* [Textausschnitt]:
────────────────────
Besonders Besorgnis erregend ist, dass eine „fortschreitende Liberalisierung“ als Ziel der Förderung von Handel und Entwicklung formuliert wurde. Artikel XIX der Vereinbarung enthält eine Verpflichtung zu „nachfolgenden Verhandlungsrunden, beginnend nicht später als fünf Jahre nach Inkrafttreten des WTO-Abkommens und danach periodisch, im Hinblick auf das Erreichen eines fortschreitend höheren Niveaus der Liberalisierung“.
Eine fortschreitende Liberalisierung der Dienstleistungen führt zwangsläufig zu einer wachsenden Konkurrenz zwischen den Anbietern derselben, vor allem zwischen öffentlichen und privaten. Gegenwärtig sind die verschiedenen Märkte für Dienstleistungen, sei es in der EU oder im nationalen und regionalen Rahmen, durch zahlreiche spezielle, zumeist innerstaatliche Regelungen geprägt. In Gesetzen, Verordnungen und spezifischen Anforderungen zur Anwendung bzw. Einhaltung von sozialen Standards und ökologischen Grenzwerten werden Vorgaben für die Erbringung von Dienstleistungen festgelegt. Bedingt durch den spezifischen Charakter und die festgelegten Anforderungen erhalten die Anbieter dieser Gemeinwohldienste zumeist öffentliche Mittel für das Betreiben, oder die Unternehmen selbst befinden sich in öffentlicher Hand.
Die Bürgerinnen und Bürger werden zahlen
Die Schaffung einheitlicher Rahmenbedingungen für öffentliche und private Anbieter von Dienstleistungen wird automatisch die Tätigkeit des Öffentlichen Sektors beeinträchtigen. Mehr noch, bei der Verdrängung öffentlicher durch private Unternehmen laufen die Bürger Gefahr, dass bestimmte Dienstleistungen unter dem Blickwinkel der Rentabilität und Effektivität aus Kostengründen wegfallen, sich verschlechtern oder stark verteuern können. Beispiele dafür bieten private Unternehmen wie zum Beispiel für die Eisenbahn in Großbritannien, die Stromversorgung in Kalifornien und Norwegen oder der Personenverkehr auf der Schiene in Deutschland, wo zahlreiche Strecken eingestellt worden sind.
────────────────────
* [Schriftlicher Auftrag A]:
Fasse den Absatz des Textausschnitts, der mit „Die Schaffung einheitlicher Rahmenbedingungen“ beginnt, als kurze Liste mit seinen wesentlichen Aussagen zusammen.
* [Schriftlicher Auftrag B]:
Schreibe aus dem Textausschnitt die Passage von „Eine fortschreitende Liberalisierung“ bis einschließlich „in öffentlicher Hand.“ wortgetreu ab.

* [Bereitgestellte Daten]:
────────────────────
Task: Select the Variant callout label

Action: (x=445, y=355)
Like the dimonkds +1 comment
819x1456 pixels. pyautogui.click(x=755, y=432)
────────────────────
* [Korrekte Ausgabe A]:
- Einheitliche Rahmenbedingungen für öffentliche und private Dienstleistungsanbieter beeinträchtigen automatisch die Tätigkeit des öffentlichen Sektors.
- Wenn private Unternehmen öffentliche verdrängen, laufen die Bürger Gefahr, dass Dienstleistungen unter dem Blickwinkel von Rentabilität und Effektivität aus Kostengründen wegfallen, sich verschlechtern oder stark verteuern.
- Beispiele sind private Unternehmen bei der Eisenbahn in Großbritannien, bei der Stromversorgung in Kalifornien und Norwegen sowie im Schienenpersonenverkehr in Deutschland, wo zahlreiche Strecken eingestellt wurden.

* [Korrekte Ausgabe B]:
Eine fortschreitende Liberalisierung der Dienstleistungen führt zwangsläufig zu einer wachsenden Konkurrenz zwischen den Anbietern derselben, vor allem zwischen öffentlichen und privaten. Gegenwärtig sind die verschiedenen Märkte für Dienstleistungen, sei es in der EU oder im nationalen und regionalen Rahmen, durch zahlreiche spezielle, zumeist innerstaatliche Regelungen geprägt. In Gesetzen, Verordnungen und spezifischen Anforderungen zur Anwendung bzw. Einhaltung von sozialen Standards und ökologischen Grenzwerten werden Vorgaben für die Erbringung von Dienstleistungen festgelegt. Bedingt durch den spezifischen Charakter und die festgelegten Anforderungen erhalten die Anbieter dieser Gemeinwohldienste zumeist öffentliche Mittel für das Betreiben, oder die Unternehmen selbst befinden sich in öffentlicher Hand.